== Source ==

This is what Tood said:

"Retention is going to be based on a combination of both the retention and
segment size settings (as a side note, it's recommended to use
log.retention.ms and log.segment.ms, not the hours config. That's there for
legacy reasons, but the ms configs are more consistent). As messages are
received by Kafka, they are written to the current open log segment for
each partition. That segment is rotated when either the log.segment.bytes
or the log.segment.ms limit is reached. Once that happens, the log segment
is closed and a new one is opened. Only after a log segment is closed can
it be deleted via the retention settings. Once the log segment is closed
AND either all the messages in the segment are older than log.retention.ms
OR the total partition size is greater than log.retention.bytes, then the
log segment is purged.

As a note, the default segment limit is 1 gibibyte. So if you've only
written in 1k of messages, you have a long way to go before that segment
gets rotated. This is why the retention is referred to as a minimum time.
You can easily retain much more than you're expecting for slow topics."

On Dec 9, 2016 02:38, "Rodrigo Sandoval" <rodrigo.madfe...@gmail.com> wrote:

> Your understanding about segment.bytes and retention.ms is correct. But
> Tood Palino said just after having reached the segment size, that is when
> the segment is "closed"  PLUS all messages within the segment that was
> closed are older than the retention policy defined ( in this case
> retention.ms) THEN delete the segment.
>
> At least according to my testing, it is not necessary to wait until the
> segment is closed to delete it. Simply if all messages in a segment ( no
> matter if the segment reached the size defined by segment.bytes) are older
> than the policy defined by retention.ms , THEN delete the segment.
>
> I have been playing a lot today with kafka, and at least that is what I
> figured out.
>
> On Dec 9, 2016 02:13, "Sachin Mittal" <sjmit...@gmail.com> wrote:
>
>> I think segment.bytes defines the size of single log file before creating
>> a
>> new one.
>> retention.ms defines number of ms to wait on a log file before deleting
>> it.
>>
>> So it is working as defined in docs.

===
== Provided material ==

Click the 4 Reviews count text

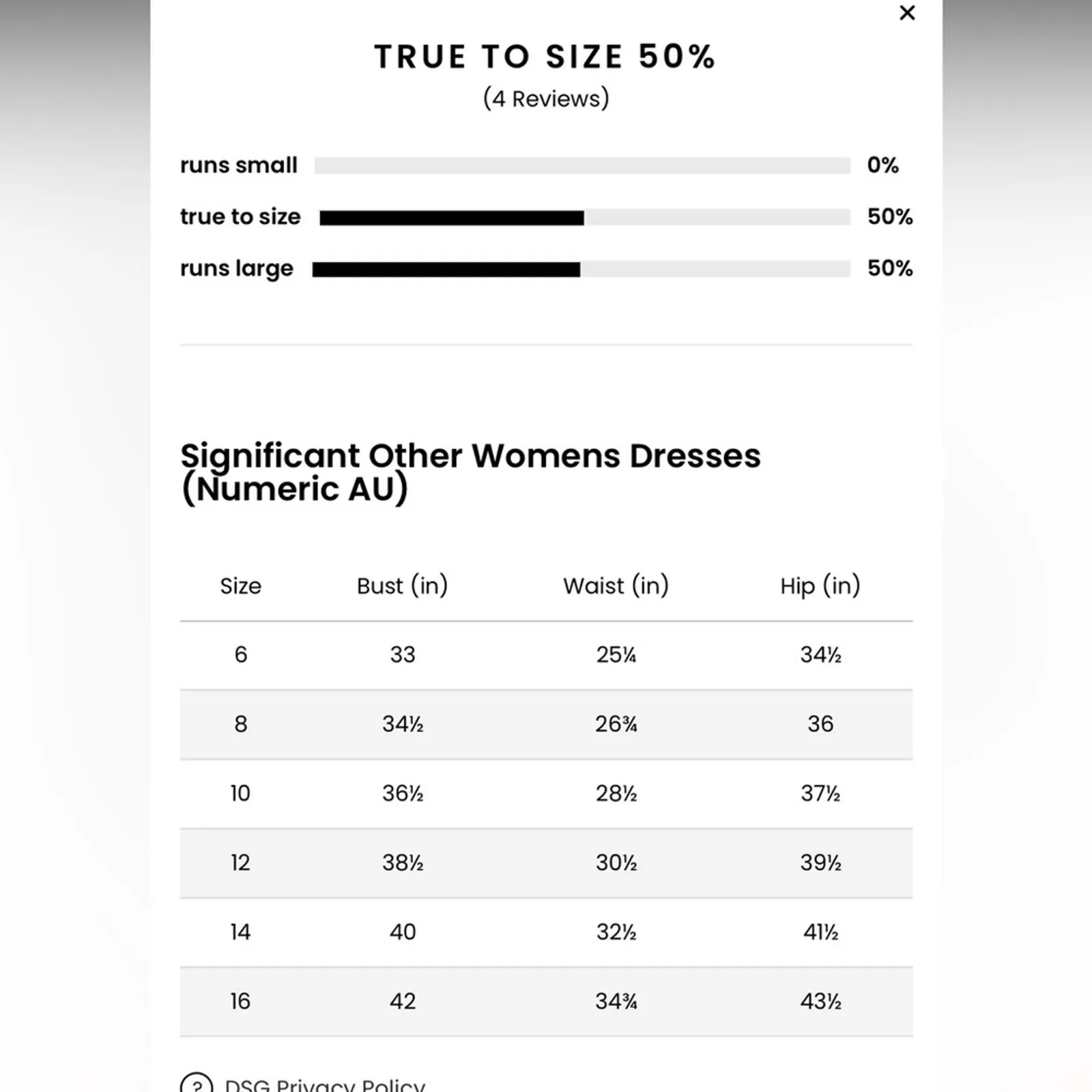546,99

===

▸ Exercise instructions: Quote the passage of the Kafka retention text above, starting at "As a note, the" and ending at "retention.ms) THEN delete the segment.".

▸ Correct result:
As a note, the default segment limit is 1 gibibyte. So if you've only
written in 1k of messages, you have a long way to go before that segment
gets rotated. This is why the retention is referred to as a minimum time.
You can easily retain much more than you're expecting for slow topics."

On Dec 9, 2016 02:38, "Rodrigo Sandoval" <rodrigo.madfe...@gmail.com> wrote:

> Your understanding about segment.bytes and retention.ms is correct. But
> Tood Palino said just after having reached the segment size, that is when
> the segment is "closed"  PLUS all messages within the segment that was
> closed are older than the retention policy defined ( in this case
> retention.ms) THEN delete the segment.